L’affaire de Road Hill House de Kate SUMMERSCALE

L'AFFAIRE DE ROAD HILL HOUSE - Kate SUMMERSCALE

Parution : en 2008 éditions Christian Bourgois, puis en septembre 2009 pour l’édition de poche 10/18

Traduit de l’anglais par Eric Chédaille

Le genre, le style : une sorte de reportage historique ou de docu-fiction pour parler branché. Je ne peux qu’être d’accord avec la journaliste de Elle Pascale Frey qui s’interroge : « Comme Truman Capote, avec De sang-froid, Kate Summerscale n’aurait-elle pas, elle aussi, inventé un nouveau genre littéraire ? » Comme dans le précédent livre : les archives rien que les archives, mais superbement mises en scène.

L’époque, les lieux : au 19e siècle dans la demeure de Road Hill (nom actuel : Langham House) dans le bourg de Road à 5 miles de Trowbridge (Wiltshire) dans le sud-ouest de l’Angleterre.

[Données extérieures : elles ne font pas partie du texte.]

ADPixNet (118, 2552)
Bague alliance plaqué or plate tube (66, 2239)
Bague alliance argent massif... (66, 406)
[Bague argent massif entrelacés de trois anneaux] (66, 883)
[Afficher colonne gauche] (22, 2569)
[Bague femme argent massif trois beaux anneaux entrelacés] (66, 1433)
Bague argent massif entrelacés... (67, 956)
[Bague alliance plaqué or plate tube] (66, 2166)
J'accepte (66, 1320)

L’auteur : Kate est anglaise, elle est née en 1965. Elle est diplômée d’Oxford et de Stanford en histoire et en journalisme. Elle est l’auteur en 1998 de : « The Queen of Whale Quay » (toujours pas traduit en français) pour lequel elle a reçu le prix Somerset Maugham, et de « l’Affaire de Road Hill House » en 2008 qui raconte l’une des affaires criminelles les plus tonitruantes de l’histoire anglaise (Prix Samuel Johnson 2008). Le suivant « Mrs Robinson’s Disgrace » La déchéance de Mrs Robinson était très attendu, il a été publié en 2013 par les excellentes éditions Christian Bourgois.

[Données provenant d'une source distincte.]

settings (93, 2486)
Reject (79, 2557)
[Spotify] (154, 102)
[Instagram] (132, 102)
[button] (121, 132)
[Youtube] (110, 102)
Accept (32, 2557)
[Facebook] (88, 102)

Les faits : dans la nuit du 29 au 30 juin 1860 Saville, un garçonnet âgé de presque quatre ans, est enlevé puis assassiné chez lui alors qu’il dormait à quelques mètres de la chambre de ses parents, dans la nursery avec Eveline sa petite sœur de vingt mois et la nurse Elisabeth Gough.

La famille fait partie de la bourgeoisie et leur demeure est une maison de maître de deux étages voisinant avec un hameau miséreux de quelques masures nommé Cottage Corner.

Elle est recomposée : Mary-Ann, Elisabeth, Constance et William sont issus d’un premier mariage, Mary-Amelia, Saville et Eveline du second. Samuel Kent avait épousé après la mort de sa première épouse sa maitresse employée comme nurse de ses enfants.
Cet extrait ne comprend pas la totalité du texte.